Setelah kami melewati bulan-bulan dengan rutinitas yang hampir sama, tampak sekali mimpi kami semakin bulat menyerupai bulan. Dan walaupun lonjong kami ngotot berangkat. Kami ibarat pion yang tidak mengenal kata mundur. Apalagi surat pengunduran diri Haris dan Anto sudah di-acc oleh pihak atasan masing-masing. Anto, kepalang berani mengambil keputusan dengan melepas spidol hitam dan papan tulisnya. Melepaskan anak-anak didiknya yang entah sedih atau malah senang kehilangan sosoknya di depan kelas.

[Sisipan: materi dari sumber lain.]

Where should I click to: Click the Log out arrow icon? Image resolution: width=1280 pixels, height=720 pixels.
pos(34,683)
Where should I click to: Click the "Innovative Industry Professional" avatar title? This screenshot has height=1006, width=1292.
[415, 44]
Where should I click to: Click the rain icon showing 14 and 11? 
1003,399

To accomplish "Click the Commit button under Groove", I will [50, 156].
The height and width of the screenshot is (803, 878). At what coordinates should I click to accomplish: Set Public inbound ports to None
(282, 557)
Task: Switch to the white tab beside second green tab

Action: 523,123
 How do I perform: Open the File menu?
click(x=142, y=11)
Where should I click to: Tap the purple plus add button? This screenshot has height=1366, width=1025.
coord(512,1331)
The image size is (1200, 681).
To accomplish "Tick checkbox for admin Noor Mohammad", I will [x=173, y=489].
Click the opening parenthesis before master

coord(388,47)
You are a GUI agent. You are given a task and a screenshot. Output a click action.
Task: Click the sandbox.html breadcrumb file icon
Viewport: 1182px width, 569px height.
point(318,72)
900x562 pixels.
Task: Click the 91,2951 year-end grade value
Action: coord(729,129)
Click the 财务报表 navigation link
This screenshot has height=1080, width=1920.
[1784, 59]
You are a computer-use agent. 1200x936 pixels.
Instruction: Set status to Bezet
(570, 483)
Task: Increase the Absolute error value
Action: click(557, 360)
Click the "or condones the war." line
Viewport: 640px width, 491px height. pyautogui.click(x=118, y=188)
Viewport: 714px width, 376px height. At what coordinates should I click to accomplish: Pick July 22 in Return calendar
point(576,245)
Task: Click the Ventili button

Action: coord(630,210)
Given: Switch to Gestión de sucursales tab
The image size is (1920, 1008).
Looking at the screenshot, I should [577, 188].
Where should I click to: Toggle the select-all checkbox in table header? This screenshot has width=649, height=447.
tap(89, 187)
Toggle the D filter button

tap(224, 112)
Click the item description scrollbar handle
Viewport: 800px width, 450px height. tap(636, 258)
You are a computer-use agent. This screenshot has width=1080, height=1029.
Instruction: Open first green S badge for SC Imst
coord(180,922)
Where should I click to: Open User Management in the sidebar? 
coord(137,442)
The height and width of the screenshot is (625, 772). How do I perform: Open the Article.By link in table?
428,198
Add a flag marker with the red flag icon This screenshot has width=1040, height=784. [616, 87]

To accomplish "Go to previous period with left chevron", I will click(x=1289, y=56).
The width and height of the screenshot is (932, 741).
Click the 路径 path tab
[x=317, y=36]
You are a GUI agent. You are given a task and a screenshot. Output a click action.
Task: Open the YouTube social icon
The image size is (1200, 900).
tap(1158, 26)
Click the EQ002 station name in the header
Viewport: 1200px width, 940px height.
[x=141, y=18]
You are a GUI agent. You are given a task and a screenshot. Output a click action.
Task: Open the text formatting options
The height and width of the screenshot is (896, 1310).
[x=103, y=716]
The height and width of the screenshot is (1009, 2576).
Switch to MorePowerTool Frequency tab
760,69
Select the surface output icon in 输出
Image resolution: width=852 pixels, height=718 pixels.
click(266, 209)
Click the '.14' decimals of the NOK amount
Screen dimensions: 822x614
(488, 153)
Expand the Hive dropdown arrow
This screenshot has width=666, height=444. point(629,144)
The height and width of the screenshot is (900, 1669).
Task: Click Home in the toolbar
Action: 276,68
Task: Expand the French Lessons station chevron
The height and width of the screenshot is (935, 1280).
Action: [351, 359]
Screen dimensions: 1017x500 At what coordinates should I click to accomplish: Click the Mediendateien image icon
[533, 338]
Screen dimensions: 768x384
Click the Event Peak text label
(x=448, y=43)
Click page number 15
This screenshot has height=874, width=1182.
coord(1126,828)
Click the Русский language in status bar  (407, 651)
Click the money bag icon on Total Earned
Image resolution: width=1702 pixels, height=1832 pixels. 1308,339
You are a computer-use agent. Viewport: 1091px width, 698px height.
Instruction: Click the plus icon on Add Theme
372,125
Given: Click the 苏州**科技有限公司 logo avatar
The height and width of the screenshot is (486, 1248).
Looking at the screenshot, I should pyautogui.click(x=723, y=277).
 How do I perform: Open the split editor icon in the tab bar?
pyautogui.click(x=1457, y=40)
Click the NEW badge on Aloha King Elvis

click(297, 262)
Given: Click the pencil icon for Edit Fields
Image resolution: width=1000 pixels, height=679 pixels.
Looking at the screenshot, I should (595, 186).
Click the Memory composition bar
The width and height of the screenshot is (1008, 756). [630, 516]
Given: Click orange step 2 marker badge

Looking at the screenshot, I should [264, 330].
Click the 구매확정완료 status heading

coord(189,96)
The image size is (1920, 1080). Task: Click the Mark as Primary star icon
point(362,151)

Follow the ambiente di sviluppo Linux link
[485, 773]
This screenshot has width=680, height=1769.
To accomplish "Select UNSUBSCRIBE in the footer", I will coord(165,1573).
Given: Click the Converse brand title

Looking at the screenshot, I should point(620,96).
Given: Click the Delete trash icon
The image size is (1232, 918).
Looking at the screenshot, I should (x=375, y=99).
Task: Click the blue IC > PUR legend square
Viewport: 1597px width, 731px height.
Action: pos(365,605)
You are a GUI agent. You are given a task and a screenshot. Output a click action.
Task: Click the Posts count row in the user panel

Sementara Haris, ia putus bertugas memelototi layar monitor di tempat kerjanya di Jakarta. Dan pastinya, Haris juga telah mengulurkan jabat perpisahan dengan teman-temannya yang baik, yang sudah memiliki kaos-kaos bertema sepeda itu. Aku yakin, barang tentu juga ia pamit sambil menyelipkan ucapan terima kasih ke mereka.
Tiga bulan sebelum hari keberangkatan Bandi menyimpan sepeda di rumahnya. Ia telah memilih jalan hidupnya. Keinginan melihat nusantara berganti baju rapi dan pergi bekerja ke perusahaan baru di Bekasi. Bekasi. Di Bekasi itu tempat tinggalnya Kisut yang juga urung berangkat. Kisut dirundung galau berkepanjangan. Alasannya karena berat meninggalkan ibunya.
Untuk selanjutnya Haris dan Anto-lah yang bersandingan gelar denganku: pengangguran. Kami bertiga laksana pengangguran sinting. Kumat dihipnotis mimpi dan tetap yakin meski usaha lewat proposal selalu gagal. “Berapapun dana yang ada, gua tetap berangkat”, Anto sama sekali tidak khawatir. Jawabannya jujur apa adanya. Seapa-adanya misi kami. Menikmati hidup.
***
Fajar di 12 Juni 2012 adalah keberangkatan. Kami seperti tiga kera gunung yang berlompatan keluar dari persembunyian setelah semalaman merindukan matahari pagi untuk berjemur. Inilah kami yang gembira di ujung perjuangan sepuluh bulan yang membosankan. Aku menutup netbook dan menjauhkan diri dari mouse, Anto tidak lagi bertemu muka dengan orang-orang di jasa pengiriman di dekat rumahku. Aku pamit ke ibuku, Anto minta restu ke keluarganya, dan Haris berhenti membayar sewa kos di Tangerang. Lalu kami semua pergi menyambut matahari pagi, menjemput mimpi kami.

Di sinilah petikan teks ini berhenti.